Exercise – Could you print every record below exactly as written?

(Collection entries)
------------------------------------------------------------------------
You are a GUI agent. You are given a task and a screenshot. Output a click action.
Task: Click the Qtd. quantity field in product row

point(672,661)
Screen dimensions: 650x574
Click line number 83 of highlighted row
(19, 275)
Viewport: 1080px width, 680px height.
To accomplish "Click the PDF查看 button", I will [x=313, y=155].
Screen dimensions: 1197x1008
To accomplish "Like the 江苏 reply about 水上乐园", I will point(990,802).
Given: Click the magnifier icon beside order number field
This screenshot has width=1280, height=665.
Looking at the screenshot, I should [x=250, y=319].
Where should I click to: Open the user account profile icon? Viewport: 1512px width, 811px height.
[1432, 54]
------------------------------------------------------------------------
Written reply –
You are a GUI agent. You are given a task and a screenshot. Output a click action.
Task: Click the Qtd. quantity field in product row

point(672,661)
Screen dimensions: 650x574
Click line number 83 of highlighted row
(19, 275)
Viewport: 1080px width, 680px height.
To accomplish "Click the PDF查看 button", I will [x=313, y=155].
Screen dimensions: 1197x1008
To accomplish "Like the 江苏 reply about 水上乐园", I will point(990,802).
Given: Click the magnifier icon beside order number field
This screenshot has width=1280, height=665.
Looking at the screenshot, I should [x=250, y=319].
Where should I click to: Open the user account profile icon? Viewport: 1512px width, 811px height.
[1432, 54]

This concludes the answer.